The first toy library in the United States was created in 1935, in Los Angeles by a toy shop that created a Toy Loan Programme during the Great Depression, after it was noticed that children were stealing toys because they could not afford them. The idea re-emerged and gained popularity in the United States in the 1960s and 70s with the passage of Head Start and the Individuals with Disabilities Education Act. The American Library Association established a "Toys, Games, and Realia Evaluation Committee" ? [sic] this time. In 1984, The USA Toy Library Association was formed. In 2015, there were 400 toy libraries in the United States.

=== Europe ===
The first toy library in Sweden opened in 1963 in Stockholm by Stensland Junker, a professor of audiology and mother of two disabled children. It was called a "lekotek" - a combination of "lek" (play) and "bibliotek" (library). The lekotek was a combined preschool and toy library.

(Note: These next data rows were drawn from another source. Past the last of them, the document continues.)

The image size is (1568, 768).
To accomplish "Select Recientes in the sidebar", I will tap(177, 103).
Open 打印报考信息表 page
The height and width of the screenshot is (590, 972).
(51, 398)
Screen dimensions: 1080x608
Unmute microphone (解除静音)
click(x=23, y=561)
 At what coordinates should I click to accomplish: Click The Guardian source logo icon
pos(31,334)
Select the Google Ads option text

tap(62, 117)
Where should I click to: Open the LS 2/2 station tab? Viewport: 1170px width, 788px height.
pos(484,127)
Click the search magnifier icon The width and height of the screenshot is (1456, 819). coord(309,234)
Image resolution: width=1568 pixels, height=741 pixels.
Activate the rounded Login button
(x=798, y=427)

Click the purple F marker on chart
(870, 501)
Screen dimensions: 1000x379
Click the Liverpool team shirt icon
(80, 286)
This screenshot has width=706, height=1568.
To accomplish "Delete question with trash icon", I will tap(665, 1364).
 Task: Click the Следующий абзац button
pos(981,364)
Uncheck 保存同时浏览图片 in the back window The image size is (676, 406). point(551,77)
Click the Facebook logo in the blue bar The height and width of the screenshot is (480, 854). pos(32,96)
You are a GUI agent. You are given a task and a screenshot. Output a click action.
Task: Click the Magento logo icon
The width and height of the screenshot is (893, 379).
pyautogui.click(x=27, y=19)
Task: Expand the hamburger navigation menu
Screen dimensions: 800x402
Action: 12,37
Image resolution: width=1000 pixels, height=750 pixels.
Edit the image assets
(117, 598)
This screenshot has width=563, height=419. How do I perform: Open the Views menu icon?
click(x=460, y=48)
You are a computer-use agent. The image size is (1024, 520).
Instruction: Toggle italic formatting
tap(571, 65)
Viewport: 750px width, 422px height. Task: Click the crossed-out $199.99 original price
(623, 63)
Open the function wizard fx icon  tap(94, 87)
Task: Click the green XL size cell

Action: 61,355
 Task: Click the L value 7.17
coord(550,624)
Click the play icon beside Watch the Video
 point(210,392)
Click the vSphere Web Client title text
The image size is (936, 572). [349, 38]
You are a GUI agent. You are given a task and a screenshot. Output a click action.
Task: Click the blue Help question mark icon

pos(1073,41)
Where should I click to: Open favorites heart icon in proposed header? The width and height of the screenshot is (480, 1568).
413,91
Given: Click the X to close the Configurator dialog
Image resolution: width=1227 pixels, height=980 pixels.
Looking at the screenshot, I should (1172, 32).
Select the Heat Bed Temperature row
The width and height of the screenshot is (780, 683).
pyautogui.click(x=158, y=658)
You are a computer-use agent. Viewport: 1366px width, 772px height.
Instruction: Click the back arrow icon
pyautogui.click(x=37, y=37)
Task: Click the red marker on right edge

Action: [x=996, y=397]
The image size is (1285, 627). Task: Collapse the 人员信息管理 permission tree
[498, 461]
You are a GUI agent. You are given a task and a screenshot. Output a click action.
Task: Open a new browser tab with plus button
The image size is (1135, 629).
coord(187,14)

The first toy library in the United Kingdom opened by Jill Norris, which was based upon toy exchanges. In 1967, the first International Toy Library Conference was arranged in London.

France's first public toy library was built in 1967 by the Burgundian Cultural Association of Dijon. In the French-speaking world, where they are called "ludothèques". By 1979, France had 80 toy libraries. In 2013, the Association Ludotheques Francaises (ALF), headquartered in Paris, had 1200 member libraries.

=== Oceania ===
The first toy library in Australia was set up in 1971 by Annetine Forell in Melbourne, who discovered toy libraries on a visit to England. The Toy Libraries Association of Victoria was created in 1977, which became Toy Libraries Australia in 2012.